What this task involves: Every record should be written out again in full, with no character altered.

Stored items

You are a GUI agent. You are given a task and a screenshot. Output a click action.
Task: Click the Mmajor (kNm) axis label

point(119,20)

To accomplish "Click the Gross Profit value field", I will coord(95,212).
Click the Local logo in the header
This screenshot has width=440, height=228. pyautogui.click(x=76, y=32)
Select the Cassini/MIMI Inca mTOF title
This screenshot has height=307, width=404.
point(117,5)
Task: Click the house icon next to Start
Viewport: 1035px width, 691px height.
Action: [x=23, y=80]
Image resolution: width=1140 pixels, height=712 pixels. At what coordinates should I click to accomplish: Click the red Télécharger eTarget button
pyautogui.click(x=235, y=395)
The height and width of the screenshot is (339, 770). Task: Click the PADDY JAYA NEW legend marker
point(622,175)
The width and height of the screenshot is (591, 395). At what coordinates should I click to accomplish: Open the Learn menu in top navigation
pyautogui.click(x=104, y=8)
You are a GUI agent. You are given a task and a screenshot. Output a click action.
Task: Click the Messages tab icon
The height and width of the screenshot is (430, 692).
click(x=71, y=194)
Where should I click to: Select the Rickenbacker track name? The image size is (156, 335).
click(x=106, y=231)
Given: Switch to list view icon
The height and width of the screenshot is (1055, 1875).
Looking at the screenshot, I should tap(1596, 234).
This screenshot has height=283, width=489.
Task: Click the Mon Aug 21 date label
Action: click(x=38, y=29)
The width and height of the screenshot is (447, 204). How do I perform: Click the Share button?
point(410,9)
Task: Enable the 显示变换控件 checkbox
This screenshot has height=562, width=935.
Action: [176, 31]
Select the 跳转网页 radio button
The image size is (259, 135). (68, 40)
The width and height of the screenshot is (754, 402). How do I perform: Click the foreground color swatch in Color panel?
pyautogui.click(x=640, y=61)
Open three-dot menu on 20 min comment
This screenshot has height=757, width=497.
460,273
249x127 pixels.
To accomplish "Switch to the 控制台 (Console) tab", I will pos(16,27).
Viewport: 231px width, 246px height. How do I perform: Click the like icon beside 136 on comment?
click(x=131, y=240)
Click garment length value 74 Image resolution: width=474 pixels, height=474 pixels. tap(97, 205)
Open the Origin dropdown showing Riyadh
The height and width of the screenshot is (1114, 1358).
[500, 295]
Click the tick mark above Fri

Result of the task:
You are a GUI agent. You are given a task and a screenshot. Output a click action.
Task: Click the Mmajor (kNm) axis label

point(119,20)

To accomplish "Click the Gross Profit value field", I will coord(95,212).
Click the Local logo in the header
This screenshot has width=440, height=228. pyautogui.click(x=76, y=32)
Select the Cassini/MIMI Inca mTOF title
This screenshot has height=307, width=404.
point(117,5)
Task: Click the house icon next to Start
Viewport: 1035px width, 691px height.
Action: [x=23, y=80]
Image resolution: width=1140 pixels, height=712 pixels. At what coordinates should I click to accomplish: Click the red Télécharger eTarget button
pyautogui.click(x=235, y=395)
The height and width of the screenshot is (339, 770). Task: Click the PADDY JAYA NEW legend marker
point(622,175)
The width and height of the screenshot is (591, 395). At what coordinates should I click to accomplish: Open the Learn menu in top navigation
pyautogui.click(x=104, y=8)
You are a GUI agent. You are given a task and a screenshot. Output a click action.
Task: Click the Messages tab icon
The height and width of the screenshot is (430, 692).
click(x=71, y=194)
Where should I click to: Select the Rickenbacker track name? The image size is (156, 335).
click(x=106, y=231)
Given: Switch to list view icon
The height and width of the screenshot is (1055, 1875).
Looking at the screenshot, I should tap(1596, 234).
This screenshot has height=283, width=489.
Task: Click the Mon Aug 21 date label
Action: click(x=38, y=29)
The width and height of the screenshot is (447, 204). How do I perform: Click the Share button?
point(410,9)
Task: Enable the 显示变换控件 checkbox
This screenshot has height=562, width=935.
Action: [176, 31]
Select the 跳转网页 radio button
The image size is (259, 135). (68, 40)
The width and height of the screenshot is (754, 402). How do I perform: Click the foreground color swatch in Color panel?
pyautogui.click(x=640, y=61)
Open three-dot menu on 20 min comment
This screenshot has height=757, width=497.
460,273
249x127 pixels.
To accomplish "Switch to the 控制台 (Console) tab", I will pos(16,27).
Viewport: 231px width, 246px height. How do I perform: Click the like icon beside 136 on comment?
click(x=131, y=240)
Click garment length value 74 Image resolution: width=474 pixels, height=474 pixels. tap(97, 205)
Open the Origin dropdown showing Riyadh
The height and width of the screenshot is (1114, 1358).
[500, 295]
Click the tick mark above Fri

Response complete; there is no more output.